The task: Count the lines in the rows below that contain the word "Open" and reply with only that number.

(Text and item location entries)
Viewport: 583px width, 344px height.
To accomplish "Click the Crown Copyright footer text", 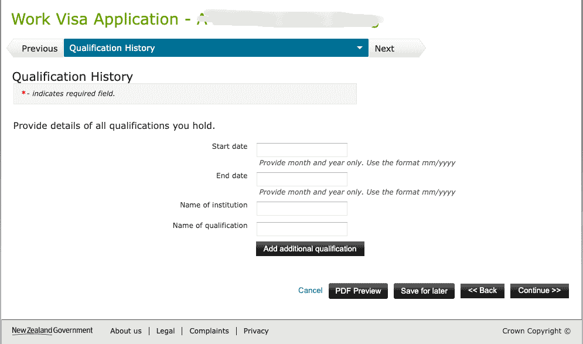I will coord(536,331).
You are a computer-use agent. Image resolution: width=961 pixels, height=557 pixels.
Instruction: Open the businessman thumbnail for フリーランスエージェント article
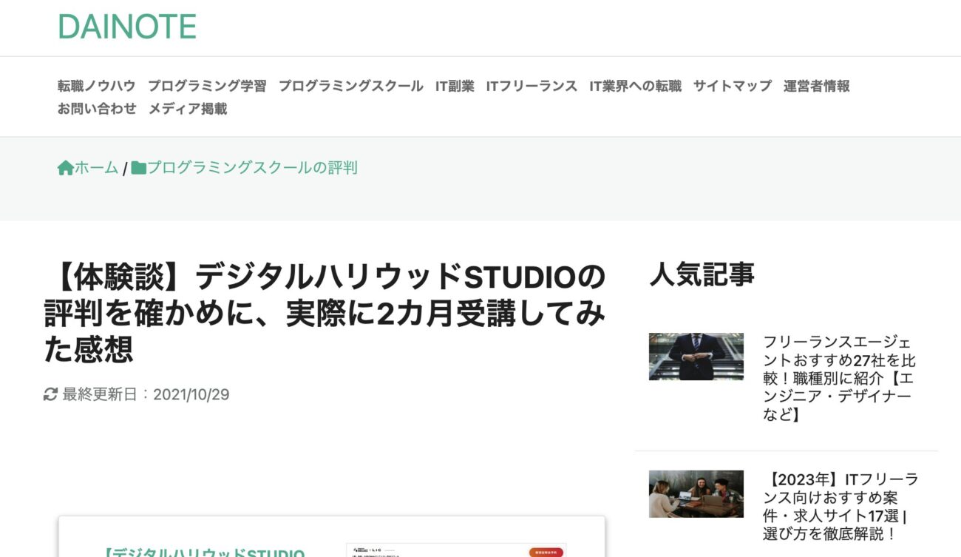tap(696, 357)
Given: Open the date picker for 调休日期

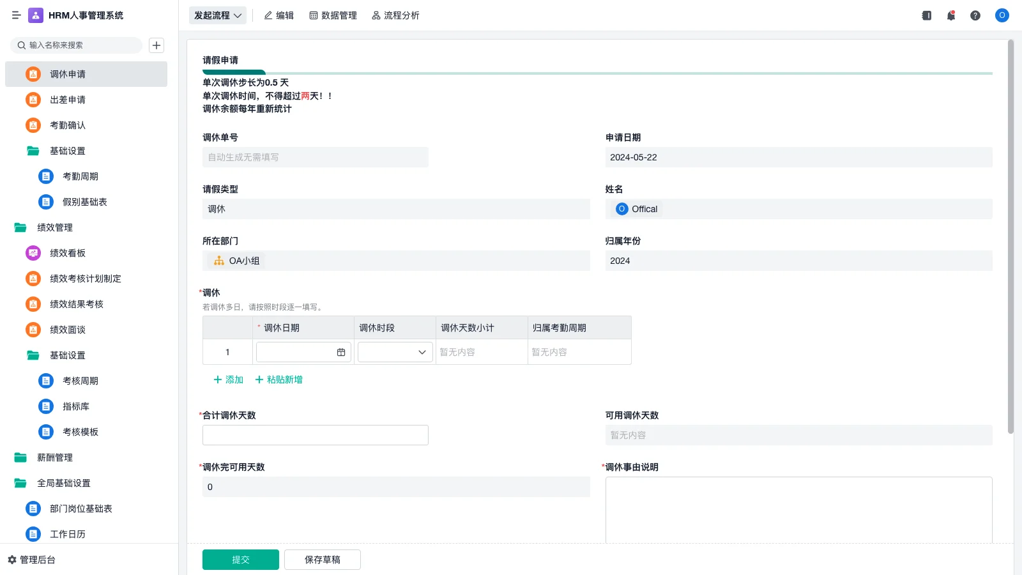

Written answer: 2